_Material supplied_:
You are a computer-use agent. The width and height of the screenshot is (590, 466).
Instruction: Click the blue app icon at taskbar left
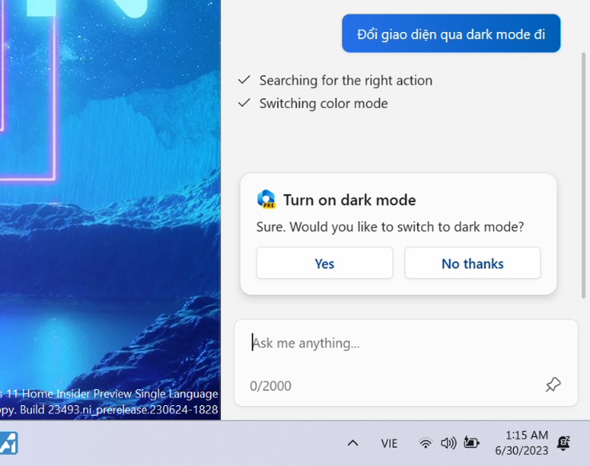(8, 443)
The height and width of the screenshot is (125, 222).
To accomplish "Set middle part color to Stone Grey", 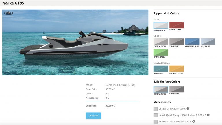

---

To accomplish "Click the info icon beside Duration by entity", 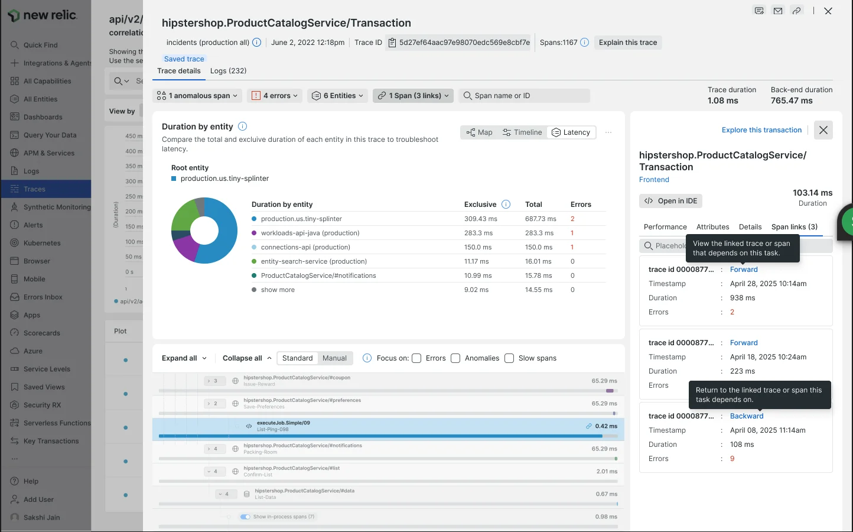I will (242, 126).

--

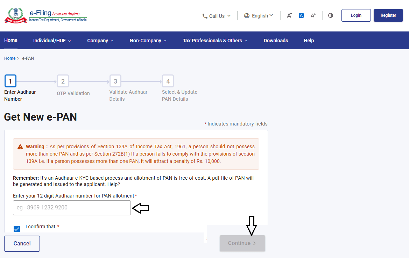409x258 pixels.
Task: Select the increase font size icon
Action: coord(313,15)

_Work to be completed_: Go through the material above and return each line that holds the word "width".

_Answer to the problem_:
You are a computer-use agent. The width and height of the screenshot is (590, 466).
The height and width of the screenshot is (125, 222).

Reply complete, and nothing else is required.